YOUR INSTRUCTIONS » Some lines in the records below may hold the word "Given"; give the number of those lines and nothing else.

====== DATA IN THIS EXERCISE

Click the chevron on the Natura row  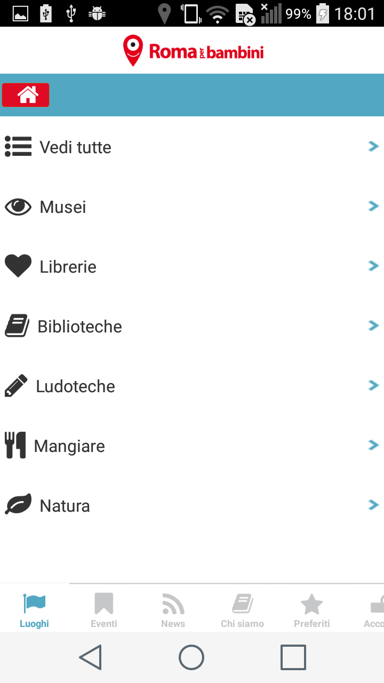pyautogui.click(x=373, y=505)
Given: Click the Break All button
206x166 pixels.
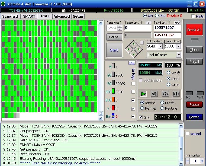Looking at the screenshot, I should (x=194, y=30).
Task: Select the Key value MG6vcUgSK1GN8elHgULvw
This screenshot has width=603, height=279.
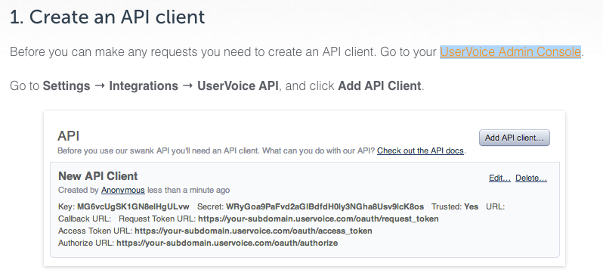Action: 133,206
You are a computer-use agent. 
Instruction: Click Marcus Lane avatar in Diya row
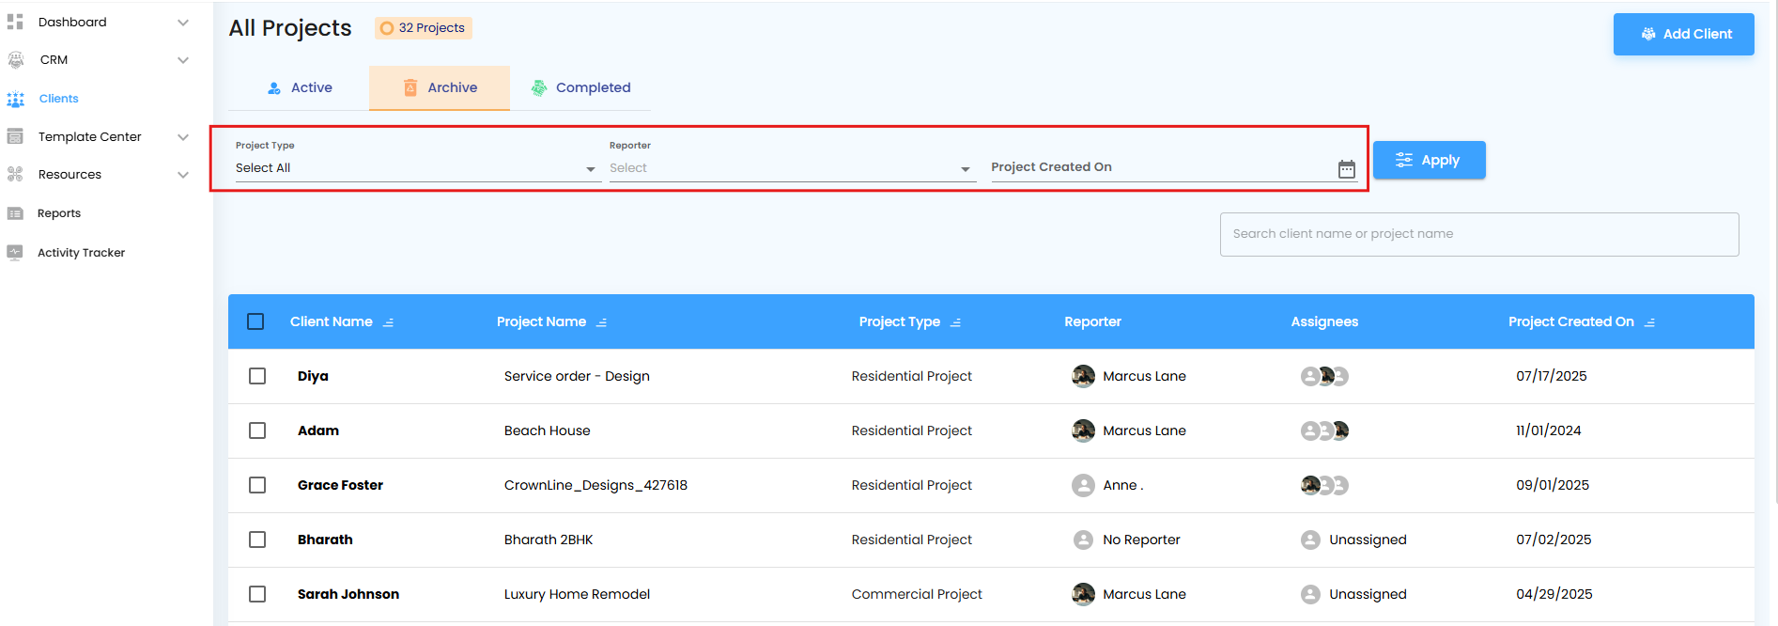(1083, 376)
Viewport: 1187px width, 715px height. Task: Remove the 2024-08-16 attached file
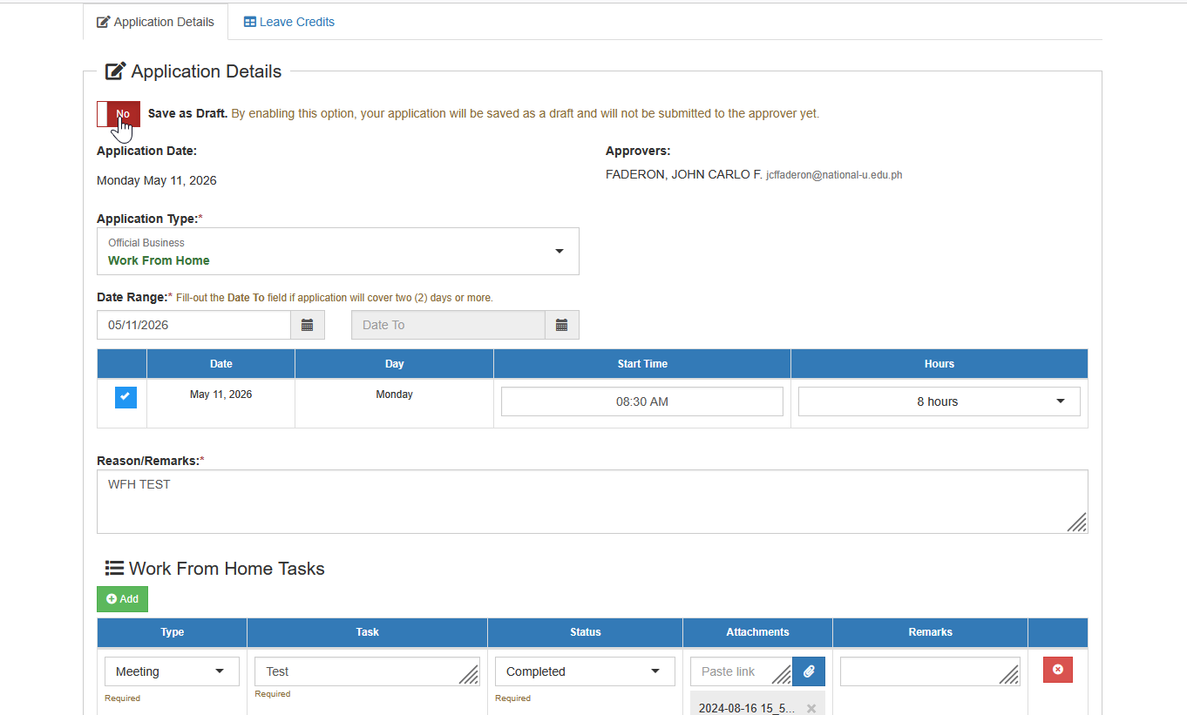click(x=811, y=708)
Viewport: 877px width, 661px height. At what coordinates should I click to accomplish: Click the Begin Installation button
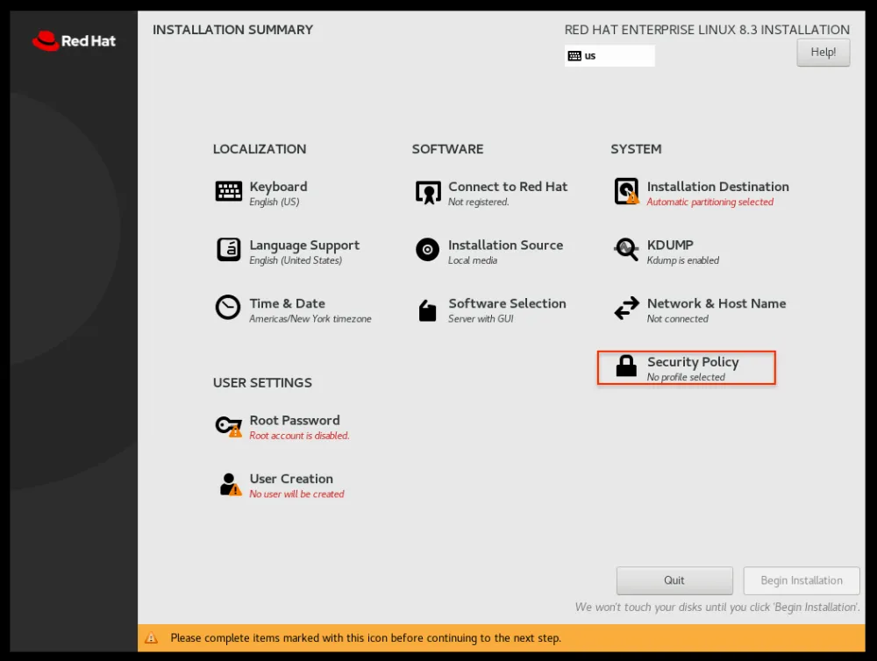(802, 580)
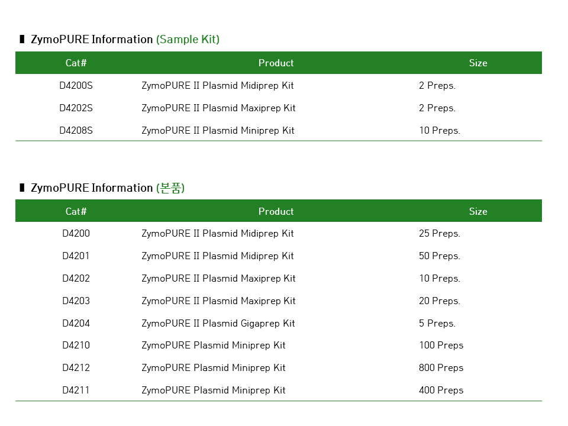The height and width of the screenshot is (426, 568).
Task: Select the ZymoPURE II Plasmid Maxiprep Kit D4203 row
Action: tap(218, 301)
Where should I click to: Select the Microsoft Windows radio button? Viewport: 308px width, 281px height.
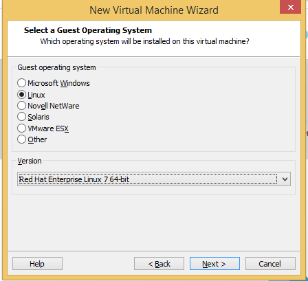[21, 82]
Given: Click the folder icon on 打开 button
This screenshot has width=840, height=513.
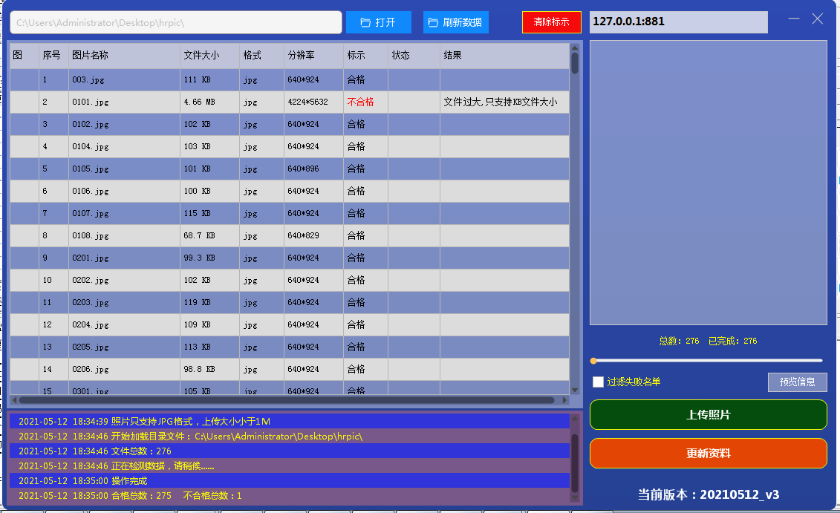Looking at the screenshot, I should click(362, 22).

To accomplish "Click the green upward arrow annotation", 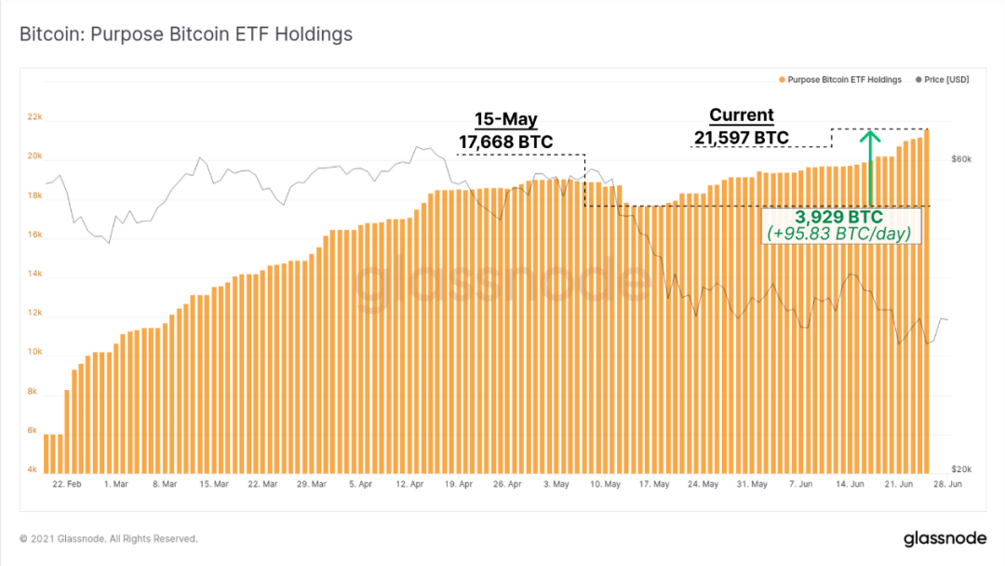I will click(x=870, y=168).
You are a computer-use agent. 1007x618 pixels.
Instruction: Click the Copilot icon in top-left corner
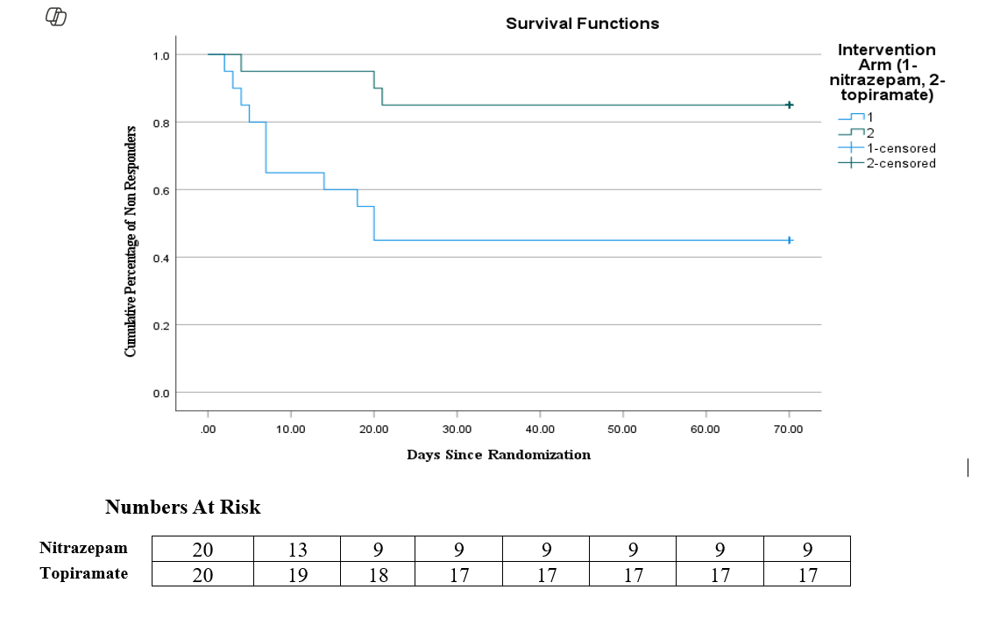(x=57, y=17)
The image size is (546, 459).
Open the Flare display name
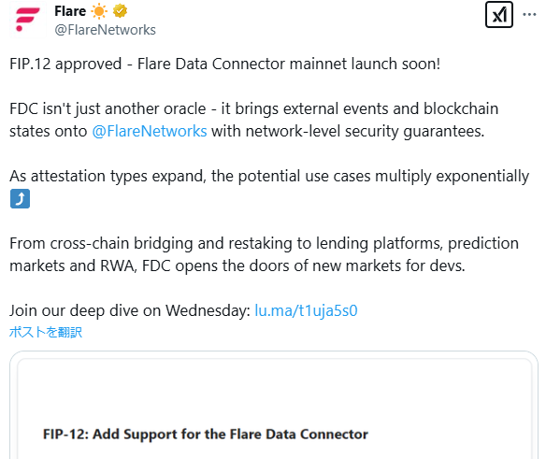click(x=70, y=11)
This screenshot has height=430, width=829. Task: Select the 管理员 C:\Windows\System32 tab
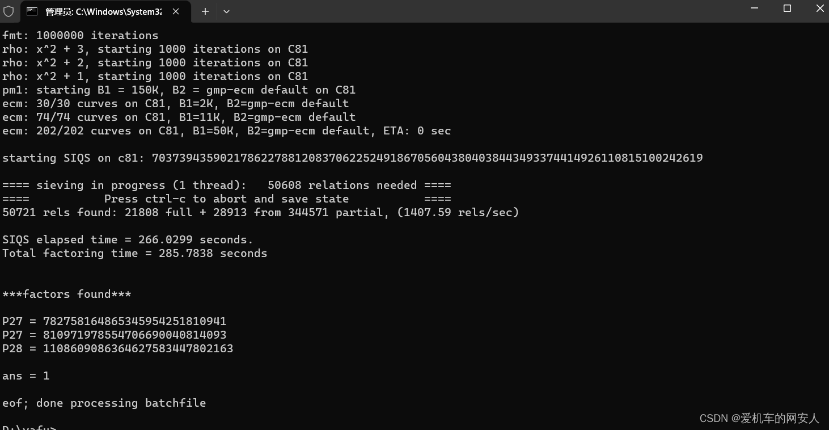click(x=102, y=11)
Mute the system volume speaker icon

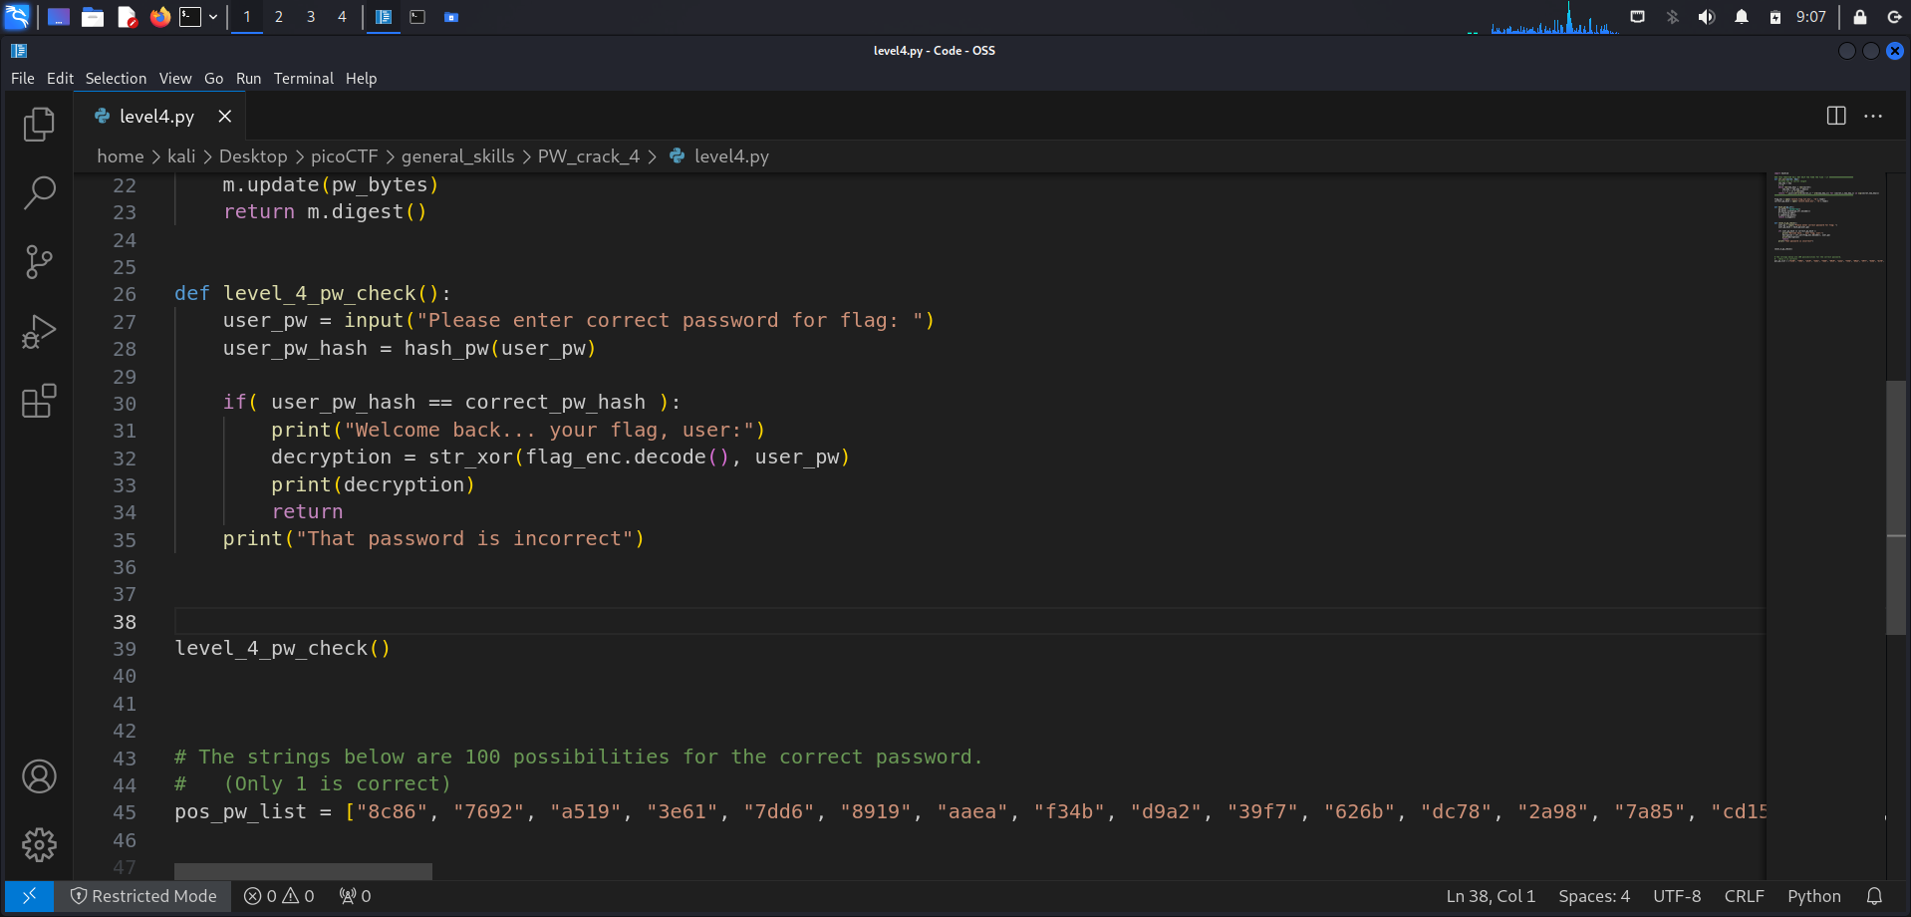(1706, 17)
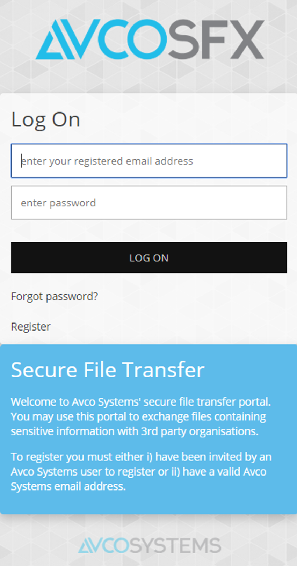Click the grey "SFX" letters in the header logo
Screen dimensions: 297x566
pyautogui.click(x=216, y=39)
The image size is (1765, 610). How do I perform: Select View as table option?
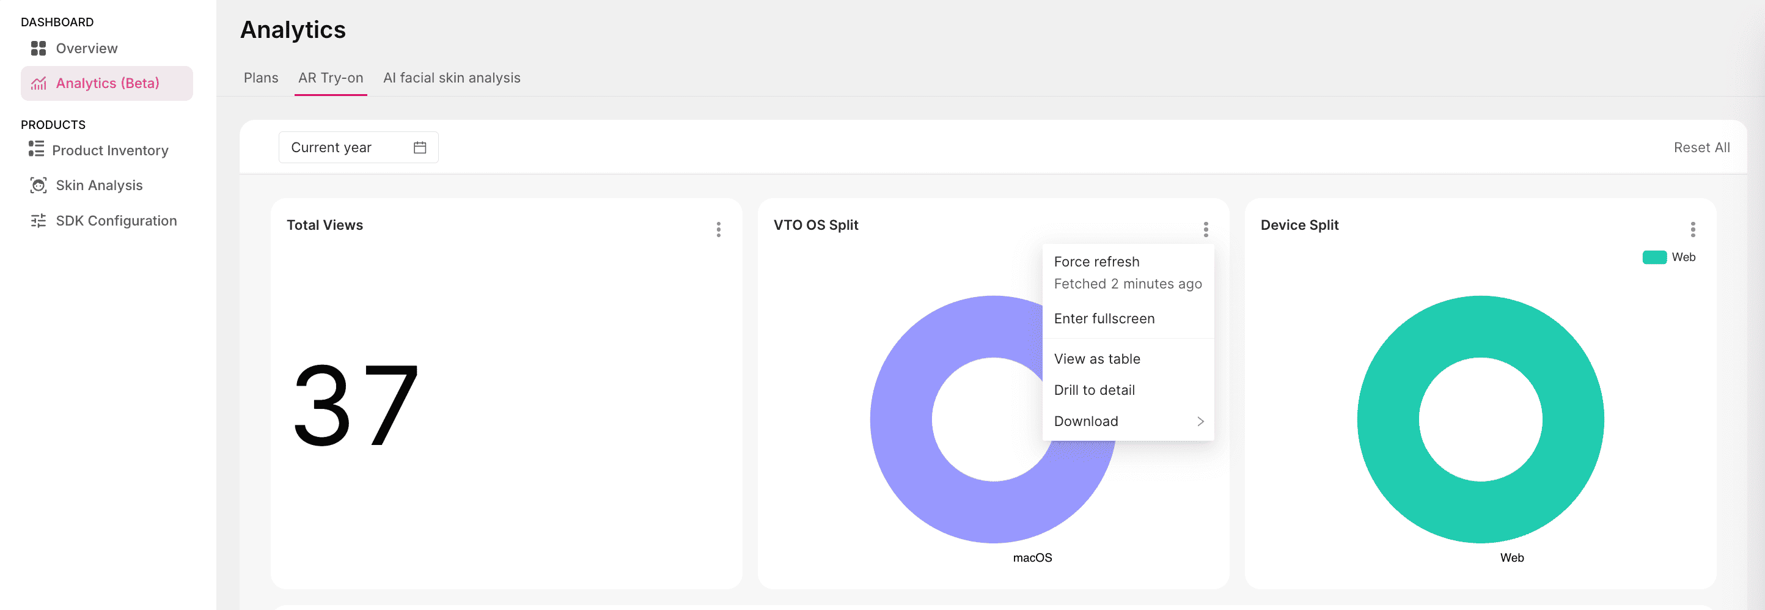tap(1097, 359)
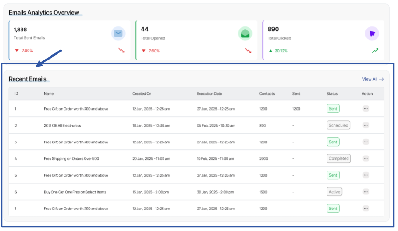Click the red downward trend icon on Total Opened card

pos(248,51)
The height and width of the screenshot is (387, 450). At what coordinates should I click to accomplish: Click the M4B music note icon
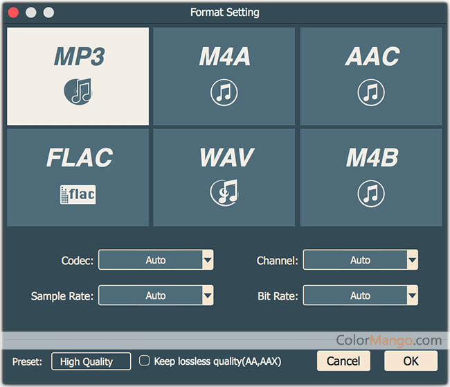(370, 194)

============

SOLUTION » 2